Further studies are needed to determine whether the number of oxPtdPCs linked to Plg increases in settings of elevated oxidant and/or inflammatory stress and to assess whether Lp-PLA2 modulates this process. These analyses may provide important clues to explain why Plg has pathological cardiovascular properties, an issue emerging from recent studies in Plg-deficient mice [12]. In this regard, plasma from transgenic mice expressing human apo(a) contain Lp(a)/apo(a) with bound oxPtdPCs proposed to contribute to uremia-induced atherosclerosis [13,14]. However, the potential contribution by the oxPtdPC-Plg adducts cannot be ruled out. Considering our observation that Plg is the major oxPtdPC carrier in the circulation, contrary to an early belief [15], we may speculate that Plg modulates OxPtdPC metabolism in the circulation, in physiological and possibly pathological settings.

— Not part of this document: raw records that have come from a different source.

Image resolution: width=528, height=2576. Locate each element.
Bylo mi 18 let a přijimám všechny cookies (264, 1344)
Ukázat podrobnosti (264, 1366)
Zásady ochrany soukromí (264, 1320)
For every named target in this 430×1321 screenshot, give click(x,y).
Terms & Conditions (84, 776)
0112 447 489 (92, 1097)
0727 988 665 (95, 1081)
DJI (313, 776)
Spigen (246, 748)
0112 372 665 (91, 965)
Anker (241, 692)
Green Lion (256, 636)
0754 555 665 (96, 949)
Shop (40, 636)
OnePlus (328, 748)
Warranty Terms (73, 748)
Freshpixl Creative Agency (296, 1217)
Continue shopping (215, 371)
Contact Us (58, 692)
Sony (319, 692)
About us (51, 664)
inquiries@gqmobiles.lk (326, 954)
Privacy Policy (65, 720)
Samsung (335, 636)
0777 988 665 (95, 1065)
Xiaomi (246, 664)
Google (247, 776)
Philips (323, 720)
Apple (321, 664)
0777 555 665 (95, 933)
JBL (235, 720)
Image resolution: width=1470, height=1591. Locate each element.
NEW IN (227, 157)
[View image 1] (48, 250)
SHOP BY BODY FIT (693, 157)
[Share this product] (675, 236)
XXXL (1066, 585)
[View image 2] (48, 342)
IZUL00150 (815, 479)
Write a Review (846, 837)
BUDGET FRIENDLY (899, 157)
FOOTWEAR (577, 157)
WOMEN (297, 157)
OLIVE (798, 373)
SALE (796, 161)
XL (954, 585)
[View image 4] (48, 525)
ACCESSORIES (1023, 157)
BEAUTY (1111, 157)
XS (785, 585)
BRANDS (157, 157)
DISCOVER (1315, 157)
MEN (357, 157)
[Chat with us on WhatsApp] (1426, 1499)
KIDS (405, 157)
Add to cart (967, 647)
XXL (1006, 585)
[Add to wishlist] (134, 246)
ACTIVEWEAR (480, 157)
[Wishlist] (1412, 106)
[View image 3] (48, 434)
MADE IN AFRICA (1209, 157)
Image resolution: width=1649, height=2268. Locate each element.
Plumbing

In the current and previous studies, the number of linked oxPtdPCs was limited to 1 or 2. In the case of apo(a), the modification involved specific microdomains within kringle V [1,3], suggesting that a kringle repeat(s) may also participate in linkage of OxPtdPCs to Plg. Under physiological conditions it is possible that the formation of Plg adducts reflects a mechanism to shield potential pro-inflammatory OxPtdPCs from metabolism during transport in the circulation. To rigorously test this, it would be ideal to compare the properties of Plg adducts harboring various amounts of oxPtdPCs. Unfortunately, given the chemical nature of the oxPtdPC-Plg linkage, the lipid component is not amenable to extraction by organic solvents; drastic procedures would likely result in denatured, unsuitable bio-products. Also unfortunate is the fact that Lp-PLA2 cannot be utilized to generate OxPtdPC-free Plg. Mutagenic approaches should prove useful, but it will be necessary to first identify the oxPtdPC linkage site on Plg.

Conclusions

In conclusion, under physiological conditions, mouse Plg, like its human counterpart, carries chemically linked oxPtdPCs that are not cleaved by Lp-PLA2, an enzyme known to be active on oxidized phospholipids associated with plasma lipoproteins. Future studies will elucidate the molecular basis for lack of recognition and/or metabolism of Plg-bound oxPtdPCs by Lp-PLA2. These studies should provide a platform to assess possible relationships between oxPtdPCs, Plg, and Lp-PLA2 under stressed and pathological conditions. Work along these lines may have broad physio-pathological implications, including issues related to the function of the pro-atherogenic lipoprotein Lp(a).